→ **EXERCISE**
Report back each line of the data that contains the word "will".

Collected data
======
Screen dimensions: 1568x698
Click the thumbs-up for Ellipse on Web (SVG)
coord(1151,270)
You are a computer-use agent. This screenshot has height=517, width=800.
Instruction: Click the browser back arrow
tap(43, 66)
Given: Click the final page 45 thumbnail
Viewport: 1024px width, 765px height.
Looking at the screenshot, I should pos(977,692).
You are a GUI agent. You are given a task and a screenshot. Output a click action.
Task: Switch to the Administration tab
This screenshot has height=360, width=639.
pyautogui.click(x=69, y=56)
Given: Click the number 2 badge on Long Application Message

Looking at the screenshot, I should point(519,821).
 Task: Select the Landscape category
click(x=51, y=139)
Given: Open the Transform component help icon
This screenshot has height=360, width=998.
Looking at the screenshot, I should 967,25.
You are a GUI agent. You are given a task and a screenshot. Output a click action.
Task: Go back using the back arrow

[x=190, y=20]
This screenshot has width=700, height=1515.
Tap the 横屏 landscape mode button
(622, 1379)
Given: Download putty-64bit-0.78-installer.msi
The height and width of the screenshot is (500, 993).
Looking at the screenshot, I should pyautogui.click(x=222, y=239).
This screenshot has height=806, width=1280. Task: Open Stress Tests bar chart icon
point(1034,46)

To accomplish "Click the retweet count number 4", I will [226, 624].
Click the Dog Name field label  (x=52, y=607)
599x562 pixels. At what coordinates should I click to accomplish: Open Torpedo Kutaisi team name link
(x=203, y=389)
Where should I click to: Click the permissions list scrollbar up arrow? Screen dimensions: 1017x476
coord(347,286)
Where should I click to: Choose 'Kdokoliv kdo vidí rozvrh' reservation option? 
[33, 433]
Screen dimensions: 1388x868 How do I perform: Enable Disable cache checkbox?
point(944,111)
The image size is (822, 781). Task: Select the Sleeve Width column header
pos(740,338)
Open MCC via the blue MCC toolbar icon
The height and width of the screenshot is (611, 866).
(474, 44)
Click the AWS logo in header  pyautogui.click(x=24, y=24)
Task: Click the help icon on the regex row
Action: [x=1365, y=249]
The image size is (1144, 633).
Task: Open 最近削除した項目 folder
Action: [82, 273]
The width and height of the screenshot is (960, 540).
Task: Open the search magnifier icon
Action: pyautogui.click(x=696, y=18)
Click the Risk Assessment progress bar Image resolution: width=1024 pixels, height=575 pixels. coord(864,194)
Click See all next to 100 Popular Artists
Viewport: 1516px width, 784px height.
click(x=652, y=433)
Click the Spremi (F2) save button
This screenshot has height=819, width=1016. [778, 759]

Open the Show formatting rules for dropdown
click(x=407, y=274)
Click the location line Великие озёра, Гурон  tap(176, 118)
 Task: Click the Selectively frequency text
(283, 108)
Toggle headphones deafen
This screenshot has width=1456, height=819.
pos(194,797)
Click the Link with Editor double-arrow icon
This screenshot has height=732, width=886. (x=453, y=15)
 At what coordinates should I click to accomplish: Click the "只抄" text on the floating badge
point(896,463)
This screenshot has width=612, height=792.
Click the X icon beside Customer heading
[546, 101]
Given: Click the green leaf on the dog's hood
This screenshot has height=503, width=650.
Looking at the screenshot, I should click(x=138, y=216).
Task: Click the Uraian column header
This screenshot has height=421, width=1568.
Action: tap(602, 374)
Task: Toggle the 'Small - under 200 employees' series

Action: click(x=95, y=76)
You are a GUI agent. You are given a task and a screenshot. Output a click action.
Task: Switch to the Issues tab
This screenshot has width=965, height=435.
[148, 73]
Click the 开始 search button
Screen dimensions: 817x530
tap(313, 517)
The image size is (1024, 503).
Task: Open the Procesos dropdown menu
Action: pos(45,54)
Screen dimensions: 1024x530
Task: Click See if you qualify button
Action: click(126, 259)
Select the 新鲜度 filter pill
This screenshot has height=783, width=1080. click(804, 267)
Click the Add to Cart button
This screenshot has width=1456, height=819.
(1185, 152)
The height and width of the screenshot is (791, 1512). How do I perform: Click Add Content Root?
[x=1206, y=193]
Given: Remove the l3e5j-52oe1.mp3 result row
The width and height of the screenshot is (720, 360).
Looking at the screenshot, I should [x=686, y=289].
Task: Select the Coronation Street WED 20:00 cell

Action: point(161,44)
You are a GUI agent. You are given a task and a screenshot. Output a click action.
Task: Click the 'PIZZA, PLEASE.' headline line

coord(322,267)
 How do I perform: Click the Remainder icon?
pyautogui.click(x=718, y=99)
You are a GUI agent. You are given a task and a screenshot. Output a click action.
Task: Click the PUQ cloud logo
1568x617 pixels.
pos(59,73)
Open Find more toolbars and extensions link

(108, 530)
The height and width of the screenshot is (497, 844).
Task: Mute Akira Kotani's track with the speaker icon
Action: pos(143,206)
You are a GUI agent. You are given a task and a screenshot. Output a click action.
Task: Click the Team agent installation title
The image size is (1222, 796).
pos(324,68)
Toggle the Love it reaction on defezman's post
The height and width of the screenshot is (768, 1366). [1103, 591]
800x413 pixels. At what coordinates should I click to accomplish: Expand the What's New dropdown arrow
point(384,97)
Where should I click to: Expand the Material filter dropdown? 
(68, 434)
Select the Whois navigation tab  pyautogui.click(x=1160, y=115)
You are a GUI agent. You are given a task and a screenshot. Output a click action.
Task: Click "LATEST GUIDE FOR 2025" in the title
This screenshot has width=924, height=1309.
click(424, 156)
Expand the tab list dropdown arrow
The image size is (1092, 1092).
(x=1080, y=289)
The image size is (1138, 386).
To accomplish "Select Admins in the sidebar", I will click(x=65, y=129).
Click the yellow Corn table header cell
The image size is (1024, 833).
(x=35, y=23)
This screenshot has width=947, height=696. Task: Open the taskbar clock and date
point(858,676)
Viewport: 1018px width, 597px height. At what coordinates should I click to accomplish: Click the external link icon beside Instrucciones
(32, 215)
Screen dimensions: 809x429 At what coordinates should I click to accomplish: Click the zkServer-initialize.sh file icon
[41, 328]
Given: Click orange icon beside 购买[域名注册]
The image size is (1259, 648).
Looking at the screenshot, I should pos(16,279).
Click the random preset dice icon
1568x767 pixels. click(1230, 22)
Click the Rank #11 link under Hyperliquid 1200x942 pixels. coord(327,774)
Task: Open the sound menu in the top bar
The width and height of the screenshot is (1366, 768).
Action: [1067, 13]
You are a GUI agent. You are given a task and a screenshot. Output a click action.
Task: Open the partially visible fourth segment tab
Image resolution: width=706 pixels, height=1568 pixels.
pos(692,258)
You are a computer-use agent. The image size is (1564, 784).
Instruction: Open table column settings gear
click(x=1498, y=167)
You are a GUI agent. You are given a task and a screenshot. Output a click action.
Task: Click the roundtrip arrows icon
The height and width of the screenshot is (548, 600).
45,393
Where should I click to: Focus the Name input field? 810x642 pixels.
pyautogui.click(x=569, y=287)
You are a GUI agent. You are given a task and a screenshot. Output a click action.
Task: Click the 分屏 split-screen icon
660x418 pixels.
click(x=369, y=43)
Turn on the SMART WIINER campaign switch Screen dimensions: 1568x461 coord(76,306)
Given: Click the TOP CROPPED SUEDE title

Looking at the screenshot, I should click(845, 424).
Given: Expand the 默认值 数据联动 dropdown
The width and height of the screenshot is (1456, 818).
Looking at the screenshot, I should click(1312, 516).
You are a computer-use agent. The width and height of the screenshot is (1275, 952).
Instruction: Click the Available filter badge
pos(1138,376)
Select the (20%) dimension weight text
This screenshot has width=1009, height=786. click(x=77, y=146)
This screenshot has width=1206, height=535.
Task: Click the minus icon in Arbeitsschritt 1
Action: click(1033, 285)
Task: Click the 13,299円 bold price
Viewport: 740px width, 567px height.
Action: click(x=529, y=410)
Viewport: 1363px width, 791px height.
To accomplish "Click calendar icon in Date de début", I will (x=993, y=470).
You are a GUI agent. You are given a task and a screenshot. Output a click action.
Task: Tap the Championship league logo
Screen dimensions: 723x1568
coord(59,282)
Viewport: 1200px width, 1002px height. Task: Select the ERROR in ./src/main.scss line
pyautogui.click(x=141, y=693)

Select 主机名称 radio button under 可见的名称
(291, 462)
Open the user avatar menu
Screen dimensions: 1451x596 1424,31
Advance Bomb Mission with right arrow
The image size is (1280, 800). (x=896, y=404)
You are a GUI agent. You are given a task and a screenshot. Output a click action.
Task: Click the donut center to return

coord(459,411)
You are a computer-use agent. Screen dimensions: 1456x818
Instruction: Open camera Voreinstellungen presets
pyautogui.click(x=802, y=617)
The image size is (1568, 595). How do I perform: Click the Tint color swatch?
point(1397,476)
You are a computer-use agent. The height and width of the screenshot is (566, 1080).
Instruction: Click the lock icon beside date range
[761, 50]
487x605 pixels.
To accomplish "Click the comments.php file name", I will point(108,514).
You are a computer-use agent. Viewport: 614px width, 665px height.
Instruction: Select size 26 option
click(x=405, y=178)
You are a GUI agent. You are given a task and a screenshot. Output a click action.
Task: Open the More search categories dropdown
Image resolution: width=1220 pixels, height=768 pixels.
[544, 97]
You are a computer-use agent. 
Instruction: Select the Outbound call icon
======
→ **REPLY TO THE TASK**
To accomplish "Click the retweet count number 4", I will [226, 624].
To accomplish "Select Admins in the sidebar", I will click(x=65, y=129).
To accomplish "Click calendar icon in Date de début", I will (x=993, y=470).
To accomplish "Click the comments.php file name", I will point(108,514).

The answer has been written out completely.